(Data to examine begins)

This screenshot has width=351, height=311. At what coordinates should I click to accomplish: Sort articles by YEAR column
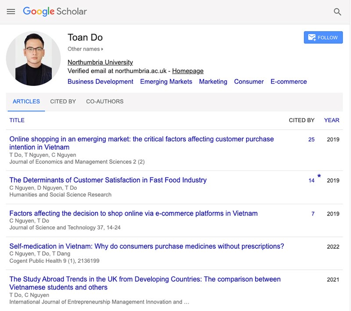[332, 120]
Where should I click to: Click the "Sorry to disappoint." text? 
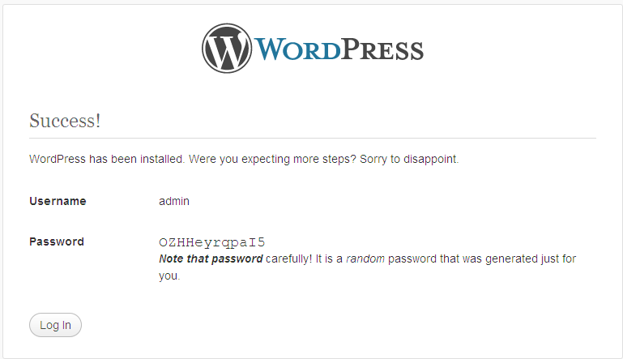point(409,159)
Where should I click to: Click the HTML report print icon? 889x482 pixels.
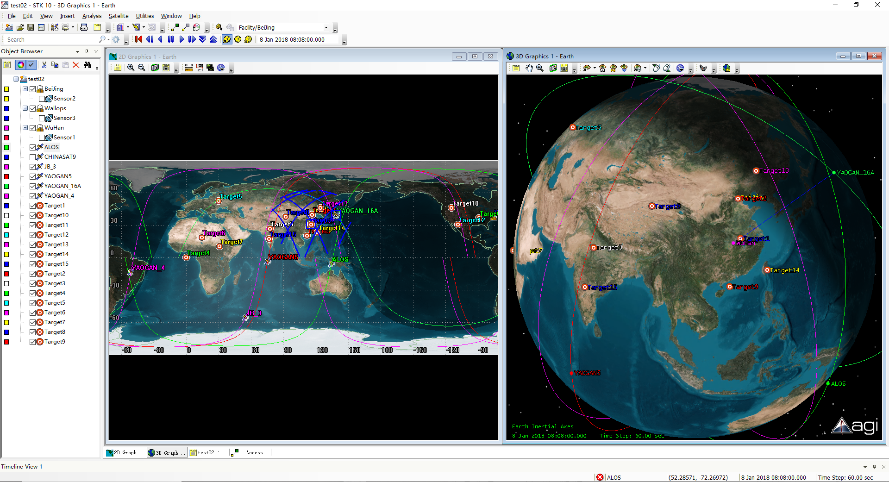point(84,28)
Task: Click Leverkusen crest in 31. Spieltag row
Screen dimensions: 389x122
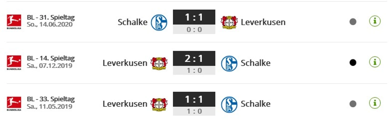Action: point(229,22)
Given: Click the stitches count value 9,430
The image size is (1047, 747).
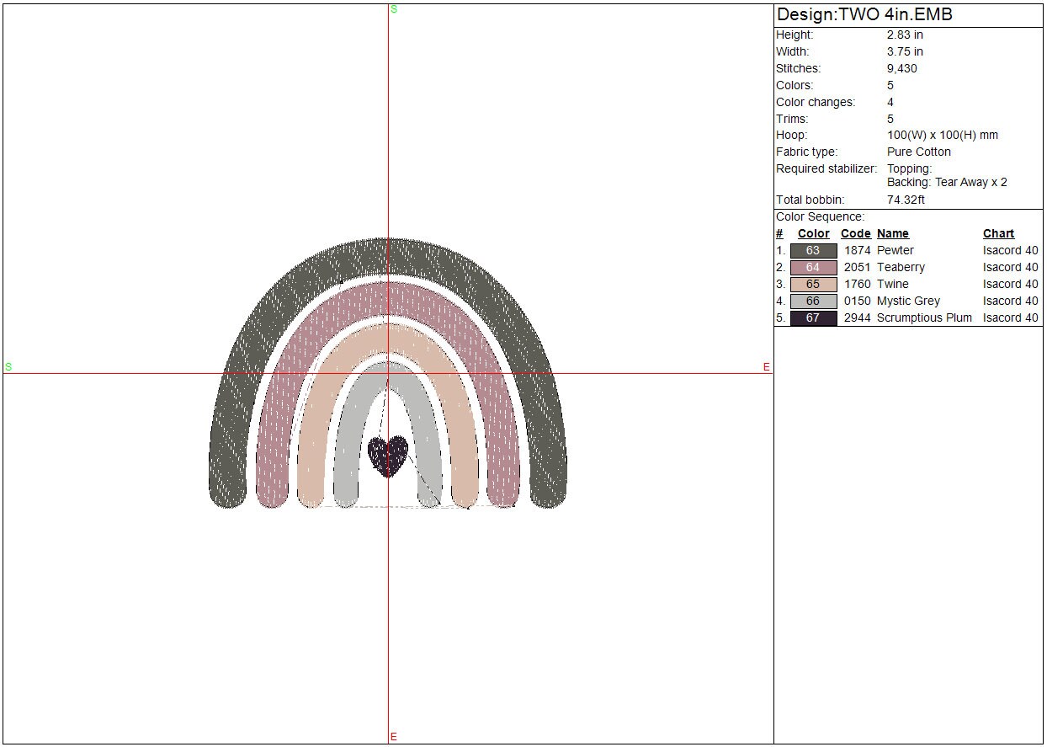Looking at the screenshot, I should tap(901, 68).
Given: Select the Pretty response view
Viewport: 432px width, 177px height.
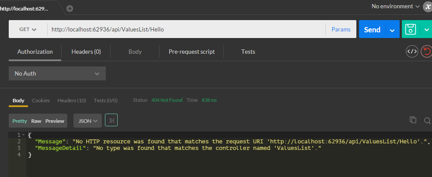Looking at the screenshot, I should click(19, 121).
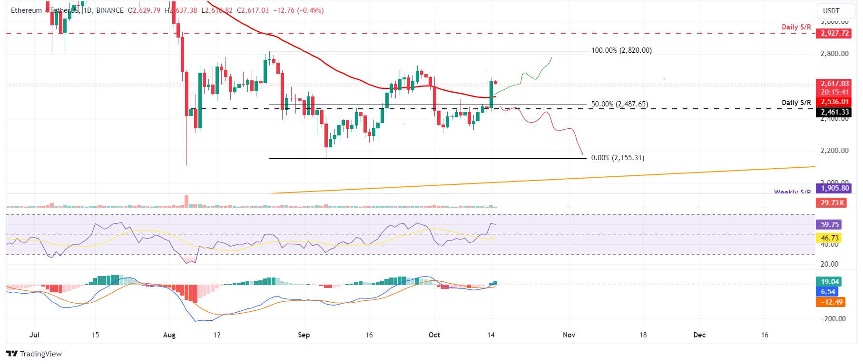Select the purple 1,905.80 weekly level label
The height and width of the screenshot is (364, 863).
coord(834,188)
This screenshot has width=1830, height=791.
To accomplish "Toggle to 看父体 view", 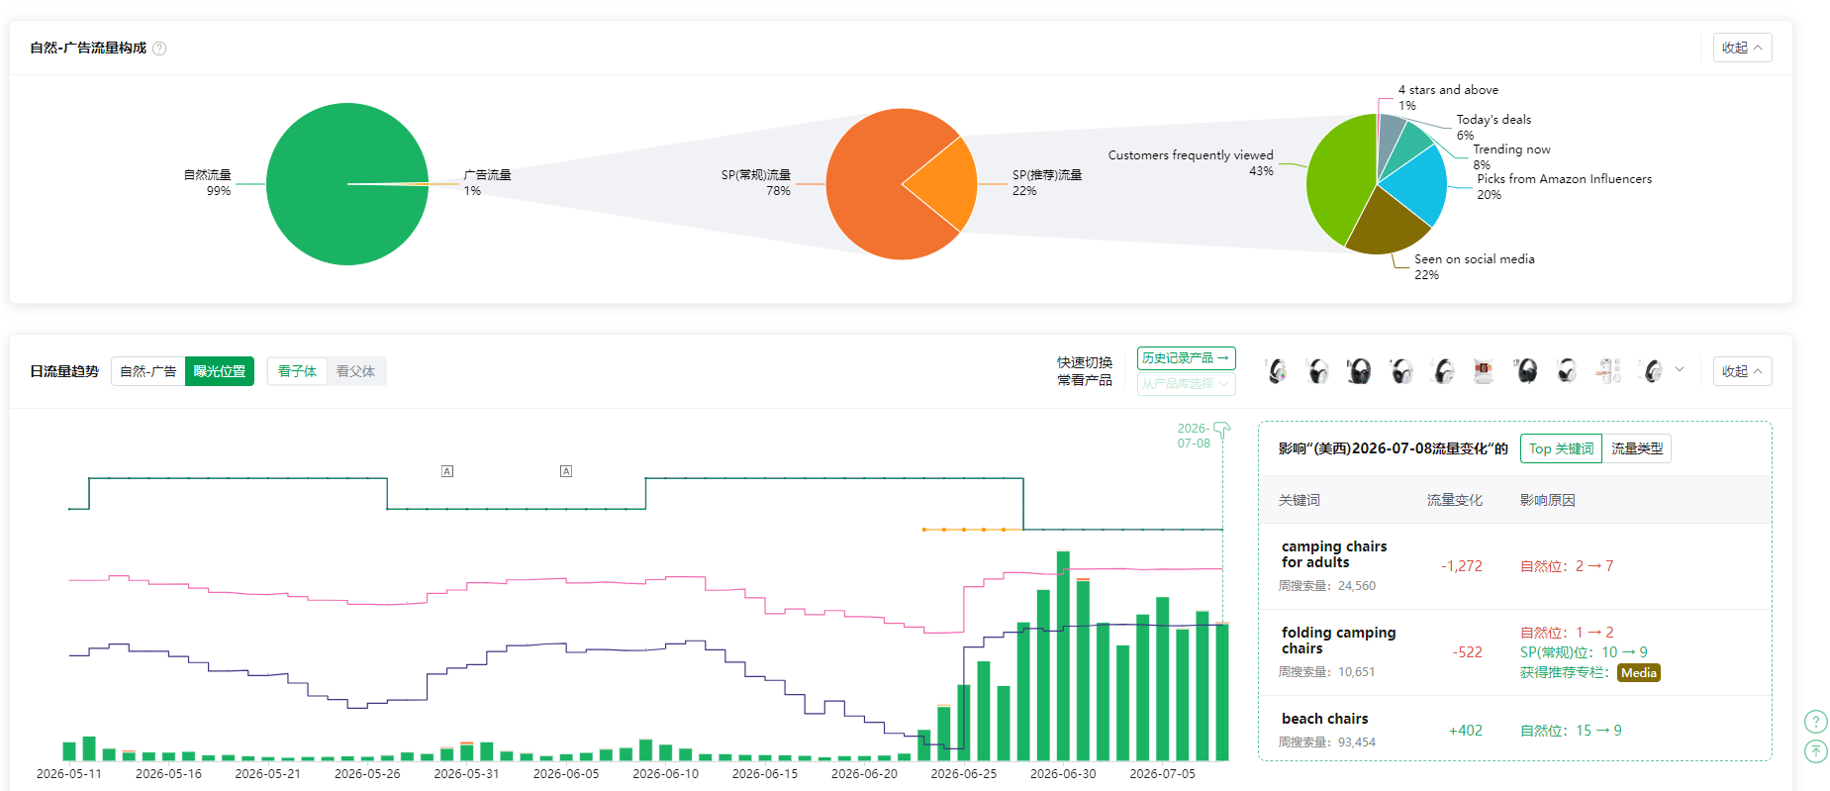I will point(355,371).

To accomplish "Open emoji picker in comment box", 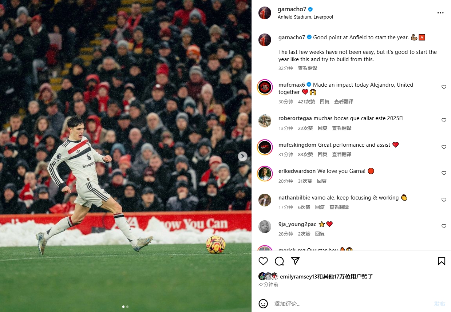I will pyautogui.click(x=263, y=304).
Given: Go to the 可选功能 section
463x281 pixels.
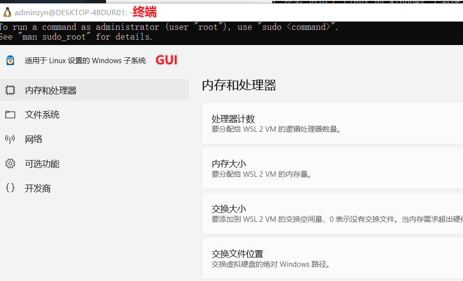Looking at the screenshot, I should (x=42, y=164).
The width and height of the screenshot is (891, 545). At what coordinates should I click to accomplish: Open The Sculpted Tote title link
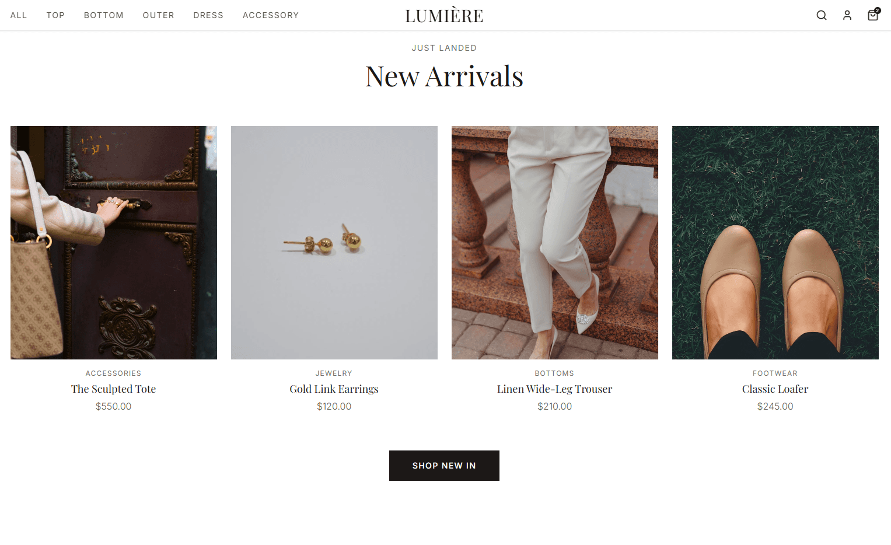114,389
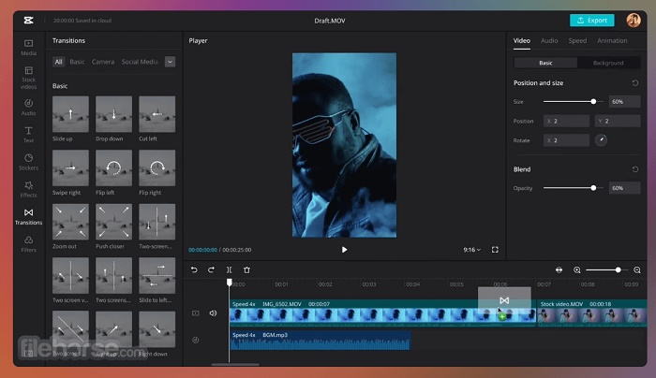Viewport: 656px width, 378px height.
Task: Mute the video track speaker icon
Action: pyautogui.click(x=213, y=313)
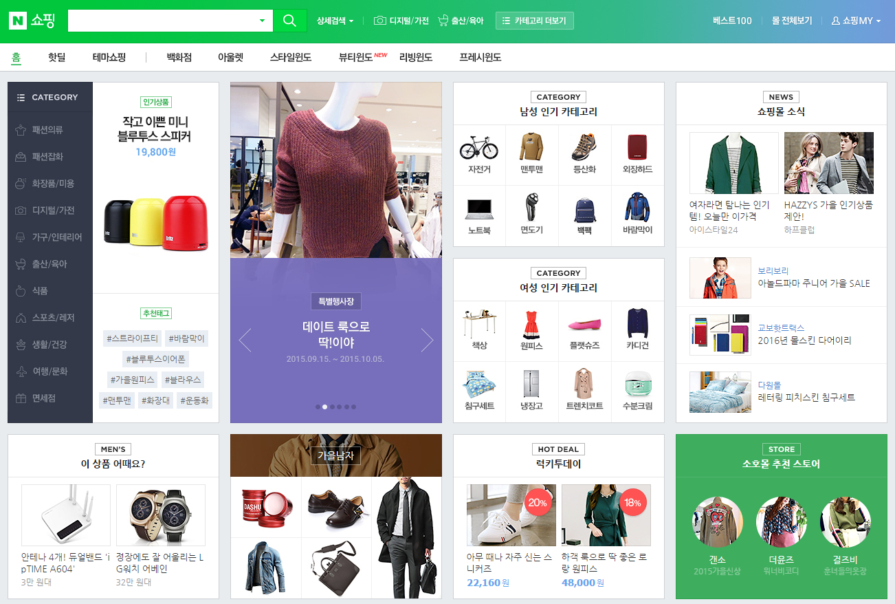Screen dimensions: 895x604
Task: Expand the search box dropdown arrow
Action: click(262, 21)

(Data to examine ends)

A complete answer gives every line of the records holding "Given".

Given: Click the stitches count value 9,430
Given: Select the Pretty response view
Given: Go to the 可选功能 section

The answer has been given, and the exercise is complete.